Supplied material »

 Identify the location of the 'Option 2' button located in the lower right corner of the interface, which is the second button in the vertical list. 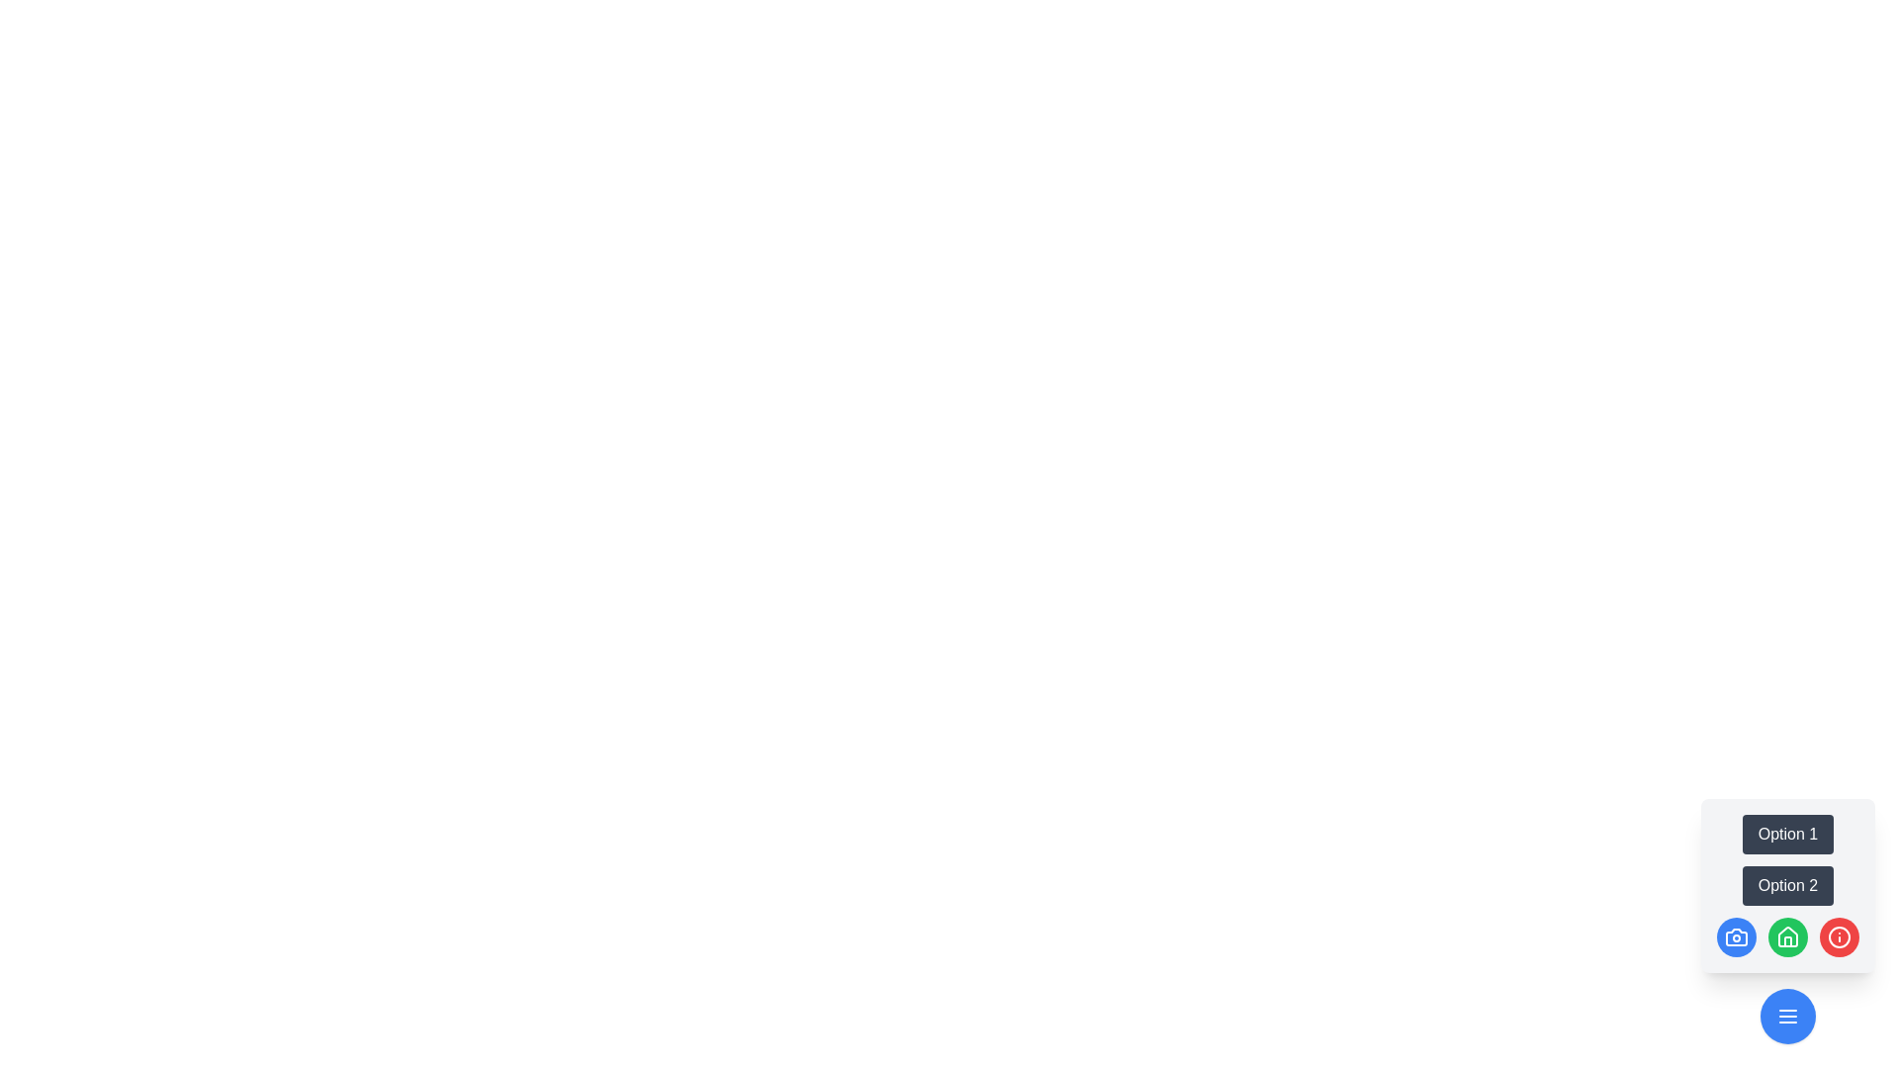
(1789, 884).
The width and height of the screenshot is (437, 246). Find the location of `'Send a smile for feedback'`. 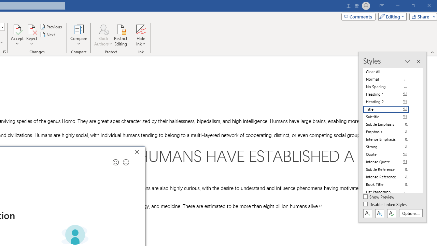

'Send a smile for feedback' is located at coordinates (116, 162).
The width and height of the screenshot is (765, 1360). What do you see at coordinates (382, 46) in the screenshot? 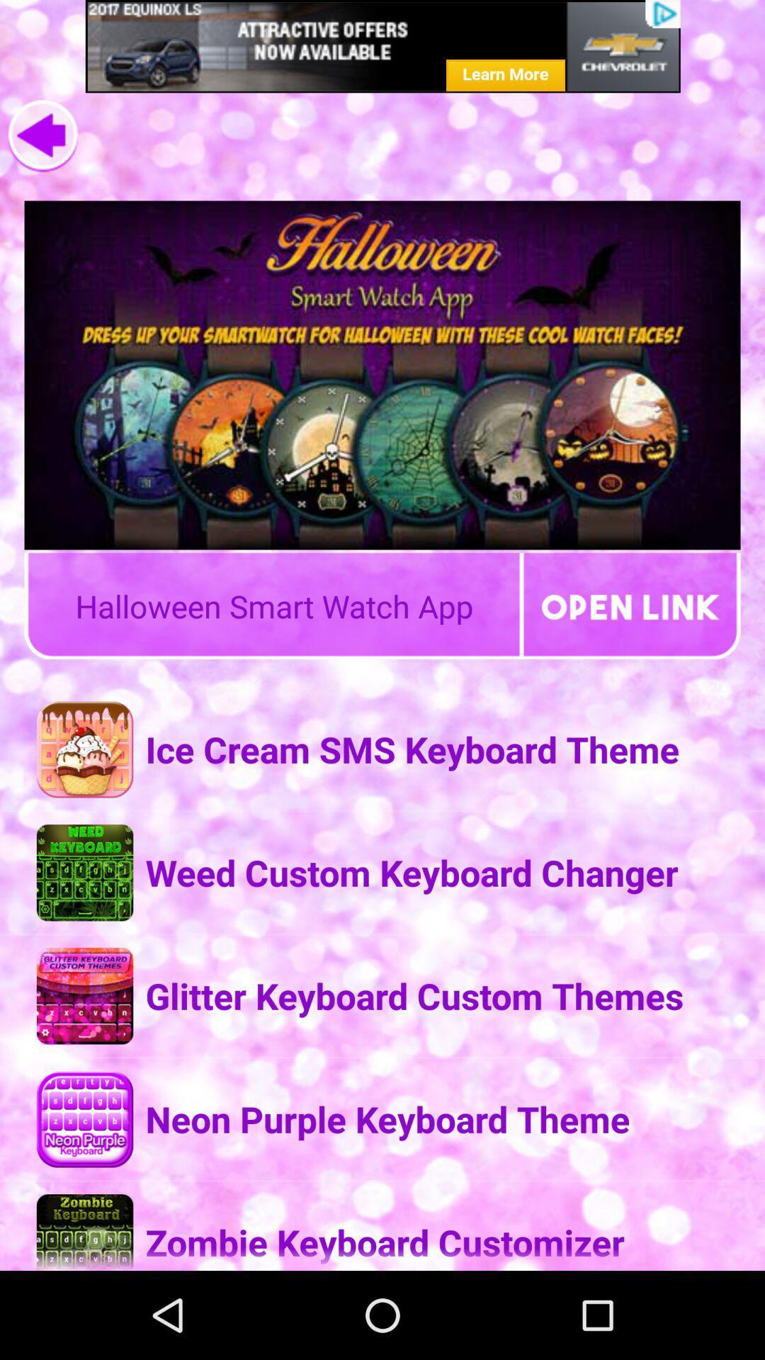
I see `give advertisement information` at bounding box center [382, 46].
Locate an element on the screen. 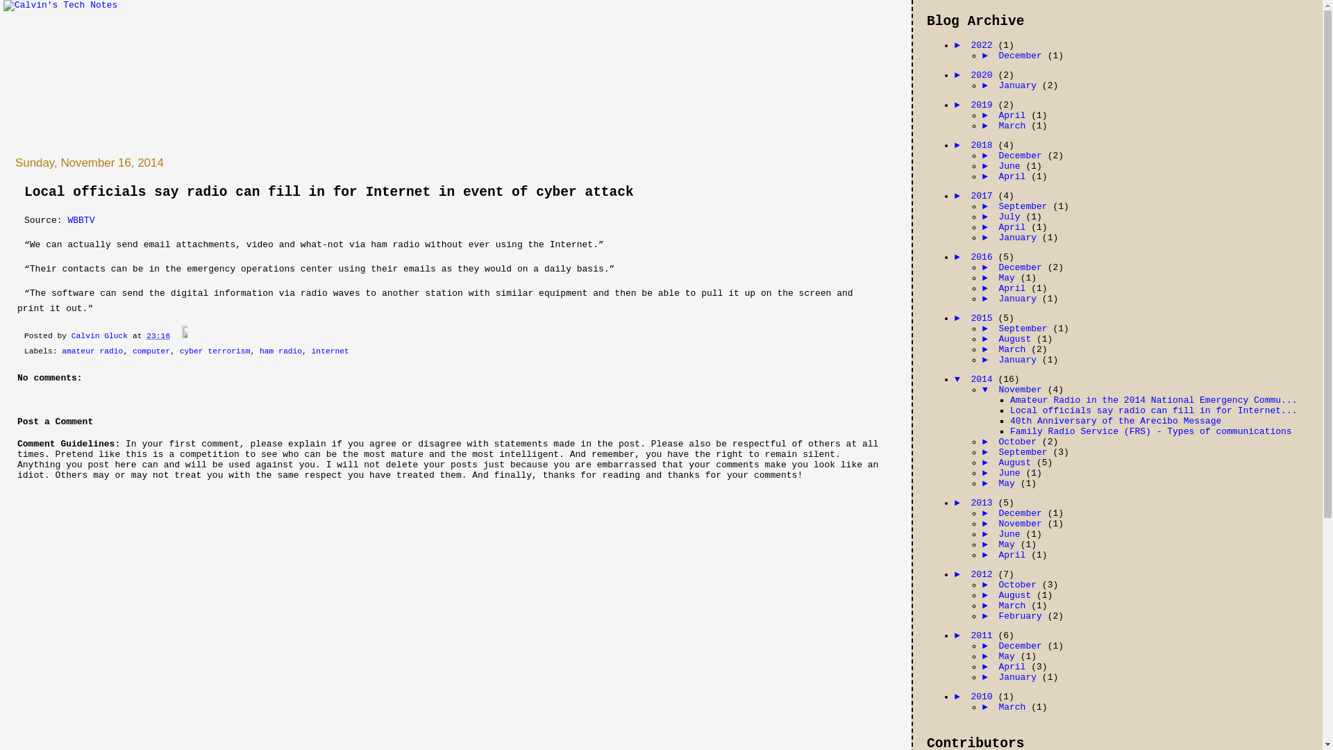 The image size is (1333, 750). 'Edit Post' is located at coordinates (180, 335).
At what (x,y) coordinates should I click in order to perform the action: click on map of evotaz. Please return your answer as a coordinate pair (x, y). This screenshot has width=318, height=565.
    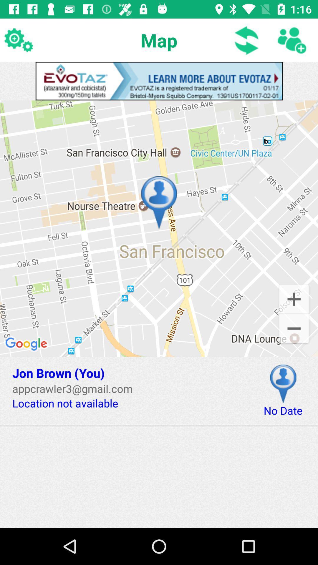
    Looking at the image, I should click on (159, 81).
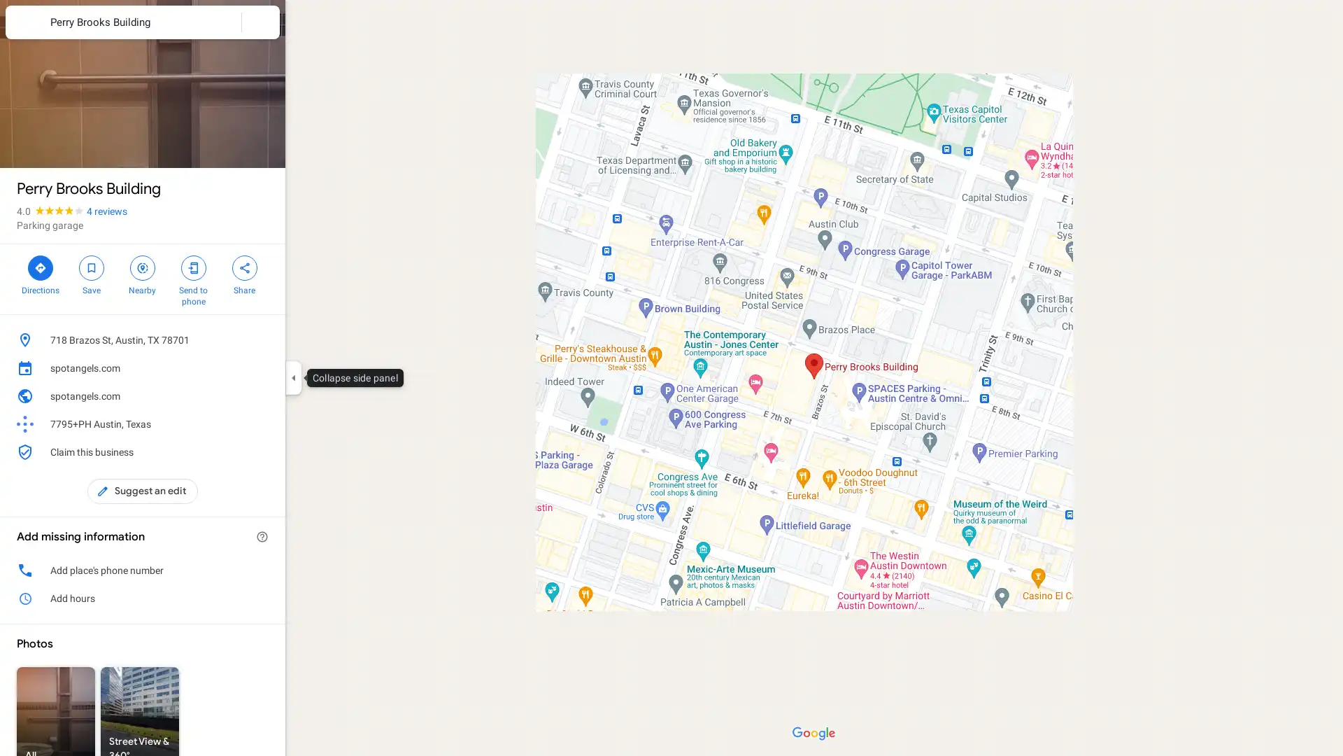 The width and height of the screenshot is (1343, 756). What do you see at coordinates (244, 273) in the screenshot?
I see `Share Perry Brooks Building` at bounding box center [244, 273].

Problem requirements » Please count how many lines of the data above contain the word "should", matching case exactly, and give only that number.

Expected answer » 2